Last month’s circle gathered twenty of us in person—shoulder to shoulder, hips to hips, familiars probably judging from the corners—as we descended into the world of Isobel Gowdie, the Scottish witch whose confessions were so elaborate the Devil himself probably needed a lie-down.
I focused on what most people politely avoid: her relationship with the Devil and the wildly theatrical nature of her testimony. Forget the dainty witch of folklore—Isobel was out here shapeshifting into hares, attending coven meetings in elf mounds, and giving the Devil affectionate nicknames like she was flirting across a tavern table. Her confessions were so extravagant that historians still can’t decide whether she was channelling, storytelling, surviving torture, or just really ahead of her time in performance art. Honestly, if she’d had Instagram, she’d have gone viral.
Enter: Dandelion Poppets
After a good collective cackle about diabolical dating, we got our hands dirty—literally.

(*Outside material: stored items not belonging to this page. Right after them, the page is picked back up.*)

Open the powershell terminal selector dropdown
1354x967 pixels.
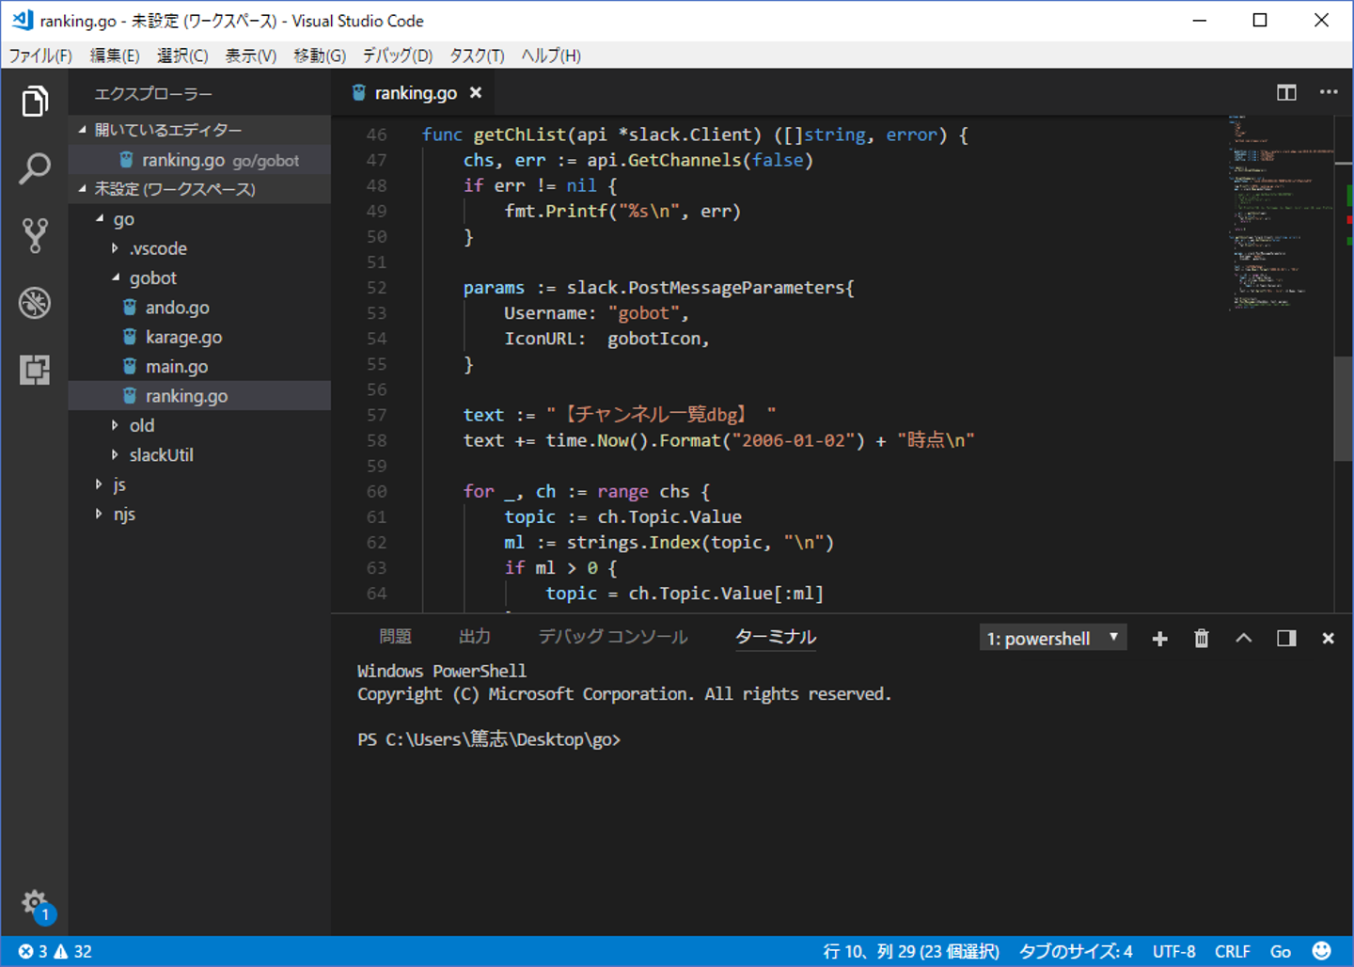point(1052,639)
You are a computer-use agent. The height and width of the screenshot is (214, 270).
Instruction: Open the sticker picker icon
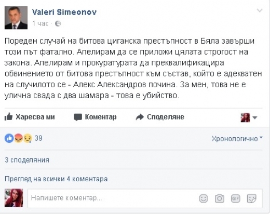point(251,198)
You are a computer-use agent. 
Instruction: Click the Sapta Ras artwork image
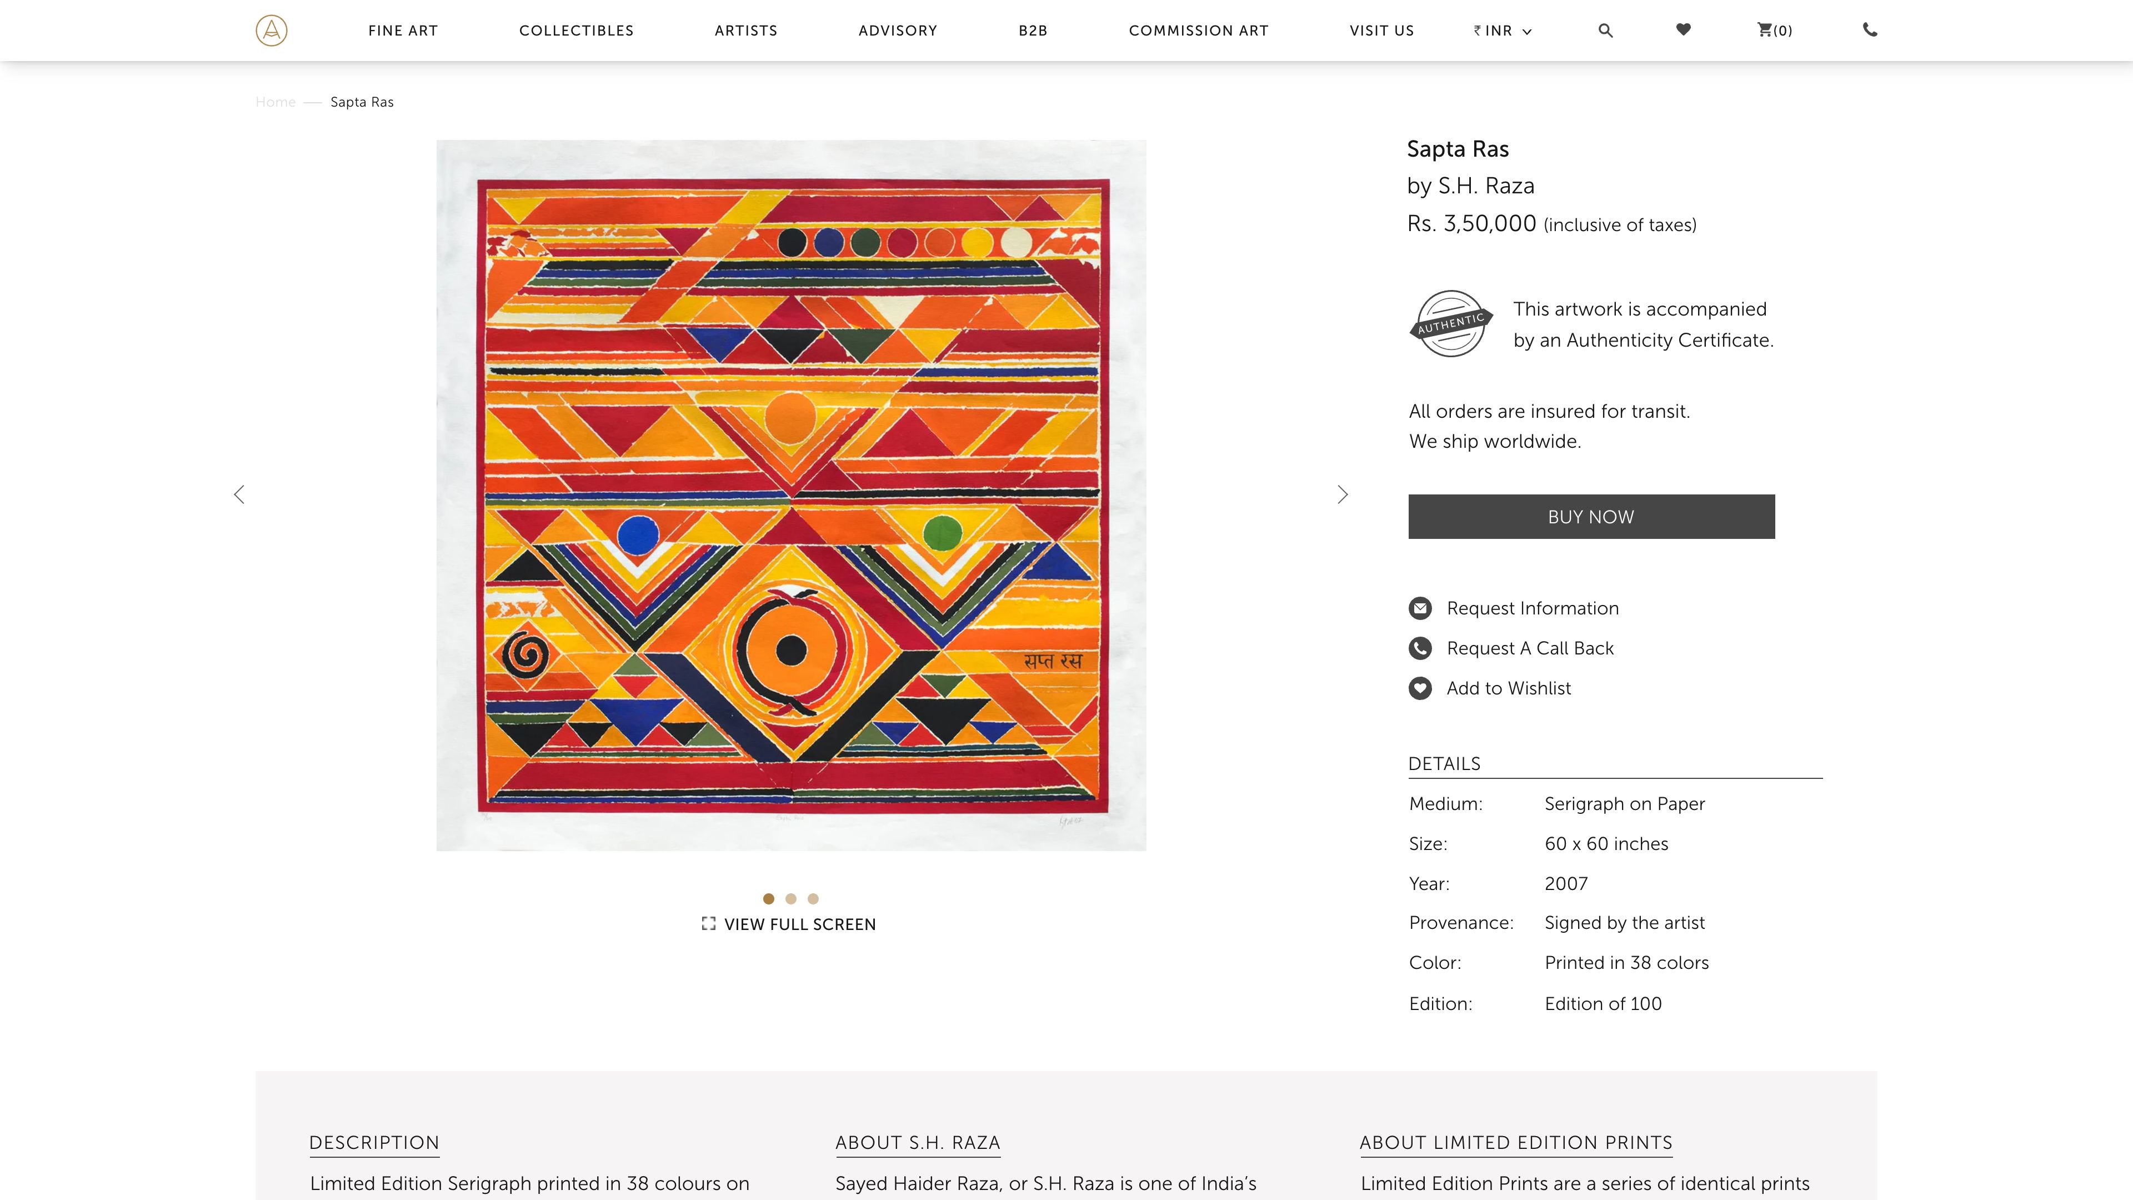[x=791, y=494]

I brought along dandelion roots I’d dug up myself from local land, mud still clinging, elementals appeased with offerings (because I’m not about to get hexed by a disgruntled earth sprite). If you’ve ever pulled a dandelion root, you’ll know it’s basically Mugwort’s feral cousin—twisted, potent and looking like it survived three witch trials and a divorce.
I don’t police how people use magic—if you’re here, you’re grown. Healing? Hexing? Binding your ex’s gossiping aunt? That’s between you, your ancestors, and whoever’s listening in the hedge. I simply provided the bodies: roots to carve, dress, bind, adore or threaten lovingly.
I laid out ribbons, threads, charms and trinkets like a Victorian apothecary crossed with Poundland occultism. Everyone was invited to make their poppet however they pleased and for whatever intention called them—love, justice, healing, revenge, protection, release, or just because crafting with roots is cheaper than therapy.
Some made gentle guardians. Some made hex gremlins. One poppet looked like it was ready to file taxes. I don’t judge.
Why Dandelion?
Because this plant is scrappy, stubborn and older than your grandmother’s ghost. It breaks stone, heals livers, grants wishes and survives lawnmowers like a resurrected saint. Its roots look like something dug up from a witch bottle, and that’s exactly the aesthetic I encourage.
Dandelion poppets aren’t just cute—they’re channel vessels. They can hold memory, grief, desire, wrath, blessing, or the energy of someone you're not naming out loud because Sheila from HR might be there.
Isobel Would Approve
Like Isobel Gowdie, these roots hold contradictions—wildness and wisdom, harm and healing, resistance and remembrance. Her words were spells, confessions, stories, or all three—we’ll never know. But what we do know is that witchcraft has always lived in the blurred spaces between fear and laughter, chaos and devotion, mud and magic.
And honestly, if the Devil had offered her a dandelion poppet, she’d probably have named it, dressed it in a ribbon and taken it on a spirit flight.